Victoria Rowell says foster care served her well

Victoria Rowell was interviewed by the The Indianapolis Star today.

Question: What made you decide to write a memoir?
Answer: I've always been a writer. I believe an artist must create to manifest. I started writing by way of the tutelage of my foster mothers, guardians and mentors because they wrote to me -- regardless of where I was -- very vividly so I could get an idea what was going on with them after I had left, and I wrote to them to tell them about my life where I was. Also, I journaled a great deal before I moved to New York and also while I was there. I was amazed at the theater that played out every day in New York. I became my own journalist and photojournalist, documenting my life.

I crafted two different incarnations of the memoir back in the '90s. I was offered a movie for television before it was published, but I said, "It's not just a movie. It's a literary work, first. After I write the book, then we can talk about a movie." I've never regretted that.

Q: You had a very positive experience with foster care. Why do you think that side of foster care is so rare in the media and popular culture?
A: All you see on the news is the negative stories because the sensational stuff sells. But if all the media shows is the negative stories, how are we supposed to galvanize these beleaguered systems? It's like going up the side of a mountain on a bike without a chain. I met remarkable people, and I've been shaped and nurtured by those people. Not just foster parents, but big sisters, big brothers, court-appointed special advocates, social workers, mentors. It doesn't get reported, but that makes a huge difference in children's lives.
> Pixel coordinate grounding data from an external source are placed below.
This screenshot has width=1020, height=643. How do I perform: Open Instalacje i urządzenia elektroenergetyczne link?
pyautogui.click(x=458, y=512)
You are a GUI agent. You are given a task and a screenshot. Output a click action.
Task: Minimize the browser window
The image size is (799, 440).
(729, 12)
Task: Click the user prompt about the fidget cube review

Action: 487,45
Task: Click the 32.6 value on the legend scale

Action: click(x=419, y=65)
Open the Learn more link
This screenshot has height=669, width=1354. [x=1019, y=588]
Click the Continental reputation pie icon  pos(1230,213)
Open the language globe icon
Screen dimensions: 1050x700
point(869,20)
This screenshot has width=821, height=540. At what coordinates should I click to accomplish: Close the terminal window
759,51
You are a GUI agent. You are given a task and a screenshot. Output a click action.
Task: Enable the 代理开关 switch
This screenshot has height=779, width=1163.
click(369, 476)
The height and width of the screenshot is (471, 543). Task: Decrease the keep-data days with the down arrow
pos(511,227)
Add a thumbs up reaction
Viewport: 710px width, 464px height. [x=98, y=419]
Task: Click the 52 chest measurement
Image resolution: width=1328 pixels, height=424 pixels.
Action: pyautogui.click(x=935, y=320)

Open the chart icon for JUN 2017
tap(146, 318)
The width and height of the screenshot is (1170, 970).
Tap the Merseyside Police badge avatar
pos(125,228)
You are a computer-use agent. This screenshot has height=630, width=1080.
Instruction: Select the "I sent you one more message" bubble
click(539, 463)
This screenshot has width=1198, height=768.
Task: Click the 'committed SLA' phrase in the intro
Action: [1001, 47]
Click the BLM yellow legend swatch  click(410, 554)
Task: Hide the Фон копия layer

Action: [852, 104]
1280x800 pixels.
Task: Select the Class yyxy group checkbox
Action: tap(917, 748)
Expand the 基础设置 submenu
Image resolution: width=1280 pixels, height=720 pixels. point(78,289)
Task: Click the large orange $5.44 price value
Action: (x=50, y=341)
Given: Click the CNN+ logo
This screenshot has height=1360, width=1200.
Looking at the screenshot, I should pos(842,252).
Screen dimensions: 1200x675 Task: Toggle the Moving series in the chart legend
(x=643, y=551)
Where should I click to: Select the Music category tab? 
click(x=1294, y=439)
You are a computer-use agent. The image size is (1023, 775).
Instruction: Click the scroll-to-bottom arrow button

Q: So many foster children who never get adopted have a very difficult time functioning as adults. Why are some children in those circumstances resilient and others struggle?
A: In my case, I knew that I was loved. Not always in the same way, or to the same degree. Every person was different. Every circumstance was different. There was no formula on how to love a person. I had to figure out how to decipher, "What color is this love that I'm being given? It may not be like the last one, but it's still love." I realized I had better recognize where the love was coming from if I was going to get through this.
I also had the anchor of classical ballet. I know ballet loved me and I loved it back. It was always someplace to go. Always open arms. It was consistent.
Beyond that were the examples. These women led by example. They never gave up. In their own lives, with their own families, in their own circumstances and certainly given their character, they weren't going to give up on me.
I do a lot of speaking to foster children, not only foster but to a lot of youth. I tell them that you really have to recognize when somebody is trying to help you. This applies to us all. That is the miracle, when you are able to recognize when someone is trying to teach you, mentor you, love you.
They're not in a classroom, necessarily. Lessons happen in life. It was the senior citizen teaching me how to plant a cantaloupe seed. The ballet teacher teaching me to fold my slippers. The bus driver who took me from Roxbury to Cambridge and back for ballet classes. I'll never forget him. He was always on time. He was always concerned. He would say, "Be careful," because I was walking in the dark in the 'hood.